AUFGABE:
Gib bitte alle folgenden Zeilen Wort für Wort wieder, ohne etwas zu ändern oder auszulassen.

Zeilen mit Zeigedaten
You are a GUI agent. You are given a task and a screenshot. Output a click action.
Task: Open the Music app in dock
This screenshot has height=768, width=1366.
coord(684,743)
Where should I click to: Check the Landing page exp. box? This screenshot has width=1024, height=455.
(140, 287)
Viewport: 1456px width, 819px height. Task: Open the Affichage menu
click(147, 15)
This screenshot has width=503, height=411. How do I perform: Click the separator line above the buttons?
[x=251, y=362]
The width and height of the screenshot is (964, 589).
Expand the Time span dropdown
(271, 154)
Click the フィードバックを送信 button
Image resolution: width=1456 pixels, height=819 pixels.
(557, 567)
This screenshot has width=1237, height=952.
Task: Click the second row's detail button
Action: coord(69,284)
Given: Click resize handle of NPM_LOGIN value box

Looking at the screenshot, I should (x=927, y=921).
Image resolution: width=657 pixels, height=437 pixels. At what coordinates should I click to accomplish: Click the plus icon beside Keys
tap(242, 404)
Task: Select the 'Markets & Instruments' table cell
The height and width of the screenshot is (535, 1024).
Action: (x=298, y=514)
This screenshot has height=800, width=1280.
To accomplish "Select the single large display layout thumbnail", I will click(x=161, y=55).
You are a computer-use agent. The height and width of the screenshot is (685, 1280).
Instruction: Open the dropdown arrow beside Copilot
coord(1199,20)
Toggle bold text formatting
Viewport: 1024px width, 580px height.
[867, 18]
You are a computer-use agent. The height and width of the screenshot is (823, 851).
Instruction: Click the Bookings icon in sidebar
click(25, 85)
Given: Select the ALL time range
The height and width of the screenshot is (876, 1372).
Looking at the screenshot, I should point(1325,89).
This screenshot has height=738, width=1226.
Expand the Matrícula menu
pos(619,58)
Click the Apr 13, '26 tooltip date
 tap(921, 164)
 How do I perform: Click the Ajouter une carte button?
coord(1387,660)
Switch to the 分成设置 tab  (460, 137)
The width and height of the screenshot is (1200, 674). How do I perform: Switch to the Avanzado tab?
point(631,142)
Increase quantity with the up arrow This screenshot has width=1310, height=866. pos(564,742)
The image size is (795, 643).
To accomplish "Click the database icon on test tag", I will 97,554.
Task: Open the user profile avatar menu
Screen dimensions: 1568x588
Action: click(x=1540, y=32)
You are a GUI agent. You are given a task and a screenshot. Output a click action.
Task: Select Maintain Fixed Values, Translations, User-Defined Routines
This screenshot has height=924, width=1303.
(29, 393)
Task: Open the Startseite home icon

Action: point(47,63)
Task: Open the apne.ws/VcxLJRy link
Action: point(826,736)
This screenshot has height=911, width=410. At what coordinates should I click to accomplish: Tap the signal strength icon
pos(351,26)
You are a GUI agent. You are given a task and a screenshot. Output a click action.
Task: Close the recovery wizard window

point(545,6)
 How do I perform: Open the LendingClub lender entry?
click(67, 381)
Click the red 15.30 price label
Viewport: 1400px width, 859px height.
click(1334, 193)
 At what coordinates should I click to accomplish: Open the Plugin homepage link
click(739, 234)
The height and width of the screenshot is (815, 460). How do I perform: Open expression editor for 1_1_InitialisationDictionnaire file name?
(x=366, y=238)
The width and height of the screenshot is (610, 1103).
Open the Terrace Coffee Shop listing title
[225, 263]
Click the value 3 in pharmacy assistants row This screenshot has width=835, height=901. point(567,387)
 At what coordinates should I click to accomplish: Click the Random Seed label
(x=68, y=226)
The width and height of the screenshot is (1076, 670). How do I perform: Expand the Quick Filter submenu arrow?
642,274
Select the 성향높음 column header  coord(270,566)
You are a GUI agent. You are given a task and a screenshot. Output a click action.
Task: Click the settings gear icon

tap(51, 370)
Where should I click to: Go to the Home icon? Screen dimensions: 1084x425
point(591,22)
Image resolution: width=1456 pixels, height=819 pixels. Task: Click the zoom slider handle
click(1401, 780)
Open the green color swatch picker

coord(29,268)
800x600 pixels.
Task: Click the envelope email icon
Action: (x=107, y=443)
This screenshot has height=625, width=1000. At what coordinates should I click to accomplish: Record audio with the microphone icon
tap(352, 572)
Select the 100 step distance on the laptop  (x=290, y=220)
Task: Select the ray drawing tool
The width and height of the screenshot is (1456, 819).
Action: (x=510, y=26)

LÖSUNG:
You are a GUI agent. You are given a task and a screenshot. Output a click action.
Task: Open the Music app in dock
This screenshot has height=768, width=1366.
coord(684,743)
Where should I click to: Check the Landing page exp. box? This screenshot has width=1024, height=455.
(140, 287)
Viewport: 1456px width, 819px height. Task: Open the Affichage menu
click(147, 15)
This screenshot has width=503, height=411. How do I perform: Click the separator line above the buttons?
[x=251, y=362]
The width and height of the screenshot is (964, 589).
Expand the Time span dropdown
(271, 154)
Click the フィードバックを送信 button
Image resolution: width=1456 pixels, height=819 pixels.
(557, 567)
This screenshot has width=1237, height=952.
Task: Click the second row's detail button
Action: coord(69,284)
Given: Click resize handle of NPM_LOGIN value box

Looking at the screenshot, I should (x=927, y=921).
Image resolution: width=657 pixels, height=437 pixels. At what coordinates should I click to accomplish: Click the plus icon beside Keys
tap(242, 404)
Task: Select the 'Markets & Instruments' table cell
The height and width of the screenshot is (535, 1024).
Action: (x=298, y=514)
This screenshot has height=800, width=1280.
To accomplish "Select the single large display layout thumbnail", I will click(x=161, y=55).
You are a computer-use agent. The height and width of the screenshot is (685, 1280).
Instruction: Open the dropdown arrow beside Copilot
coord(1199,20)
Toggle bold text formatting
Viewport: 1024px width, 580px height.
[867, 18]
You are a computer-use agent. The height and width of the screenshot is (823, 851).
Instruction: Click the Bookings icon in sidebar
click(25, 85)
Given: Select the ALL time range
The height and width of the screenshot is (876, 1372).
Looking at the screenshot, I should point(1325,89).
This screenshot has height=738, width=1226.
Expand the Matrícula menu
pos(619,58)
Click the Apr 13, '26 tooltip date
 tap(921, 164)
 How do I perform: Click the Ajouter une carte button?
coord(1387,660)
Switch to the 分成设置 tab  (460, 137)
The width and height of the screenshot is (1200, 674). How do I perform: Switch to the Avanzado tab?
point(631,142)
Increase quantity with the up arrow This screenshot has width=1310, height=866. pos(564,742)
The image size is (795, 643).
To accomplish "Click the database icon on test tag", I will 97,554.
Task: Open the user profile avatar menu
Screen dimensions: 1568x588
Action: click(x=1540, y=32)
You are a GUI agent. You are given a task and a screenshot. Output a click action.
Task: Select Maintain Fixed Values, Translations, User-Defined Routines
This screenshot has height=924, width=1303.
(29, 393)
Task: Open the Startseite home icon

Action: point(47,63)
Task: Open the apne.ws/VcxLJRy link
Action: point(826,736)
This screenshot has height=911, width=410. At what coordinates should I click to accomplish: Tap the signal strength icon
pos(351,26)
You are a GUI agent. You are given a task and a screenshot. Output a click action.
Task: Close the recovery wizard window

point(545,6)
 How do I perform: Open the LendingClub lender entry?
click(67, 381)
Click the red 15.30 price label
Viewport: 1400px width, 859px height.
click(1334, 193)
 At what coordinates should I click to accomplish: Open the Plugin homepage link
click(739, 234)
The height and width of the screenshot is (815, 460). How do I perform: Open expression editor for 1_1_InitialisationDictionnaire file name?
(x=366, y=238)
The width and height of the screenshot is (610, 1103).
Open the Terrace Coffee Shop listing title
[225, 263]
Click the value 3 in pharmacy assistants row This screenshot has width=835, height=901. point(567,387)
 At what coordinates should I click to accomplish: Click the Random Seed label
(x=68, y=226)
The width and height of the screenshot is (1076, 670). How do I perform: Expand the Quick Filter submenu arrow?
642,274
Select the 성향높음 column header  coord(270,566)
You are a GUI agent. You are given a task and a screenshot. Output a click action.
Task: Click the settings gear icon

tap(51, 370)
Where should I click to: Go to the Home icon? Screen dimensions: 1084x425
point(591,22)
Image resolution: width=1456 pixels, height=819 pixels. Task: Click the zoom slider handle
click(1401, 780)
Open the green color swatch picker

coord(29,268)
800x600 pixels.
Task: Click the envelope email icon
Action: (x=107, y=443)
This screenshot has height=625, width=1000. At what coordinates should I click to accomplish: Record audio with the microphone icon
tap(352, 572)
Select the 100 step distance on the laptop  (x=290, y=220)
Task: Select the ray drawing tool
The width and height of the screenshot is (1456, 819).
Action: (x=510, y=26)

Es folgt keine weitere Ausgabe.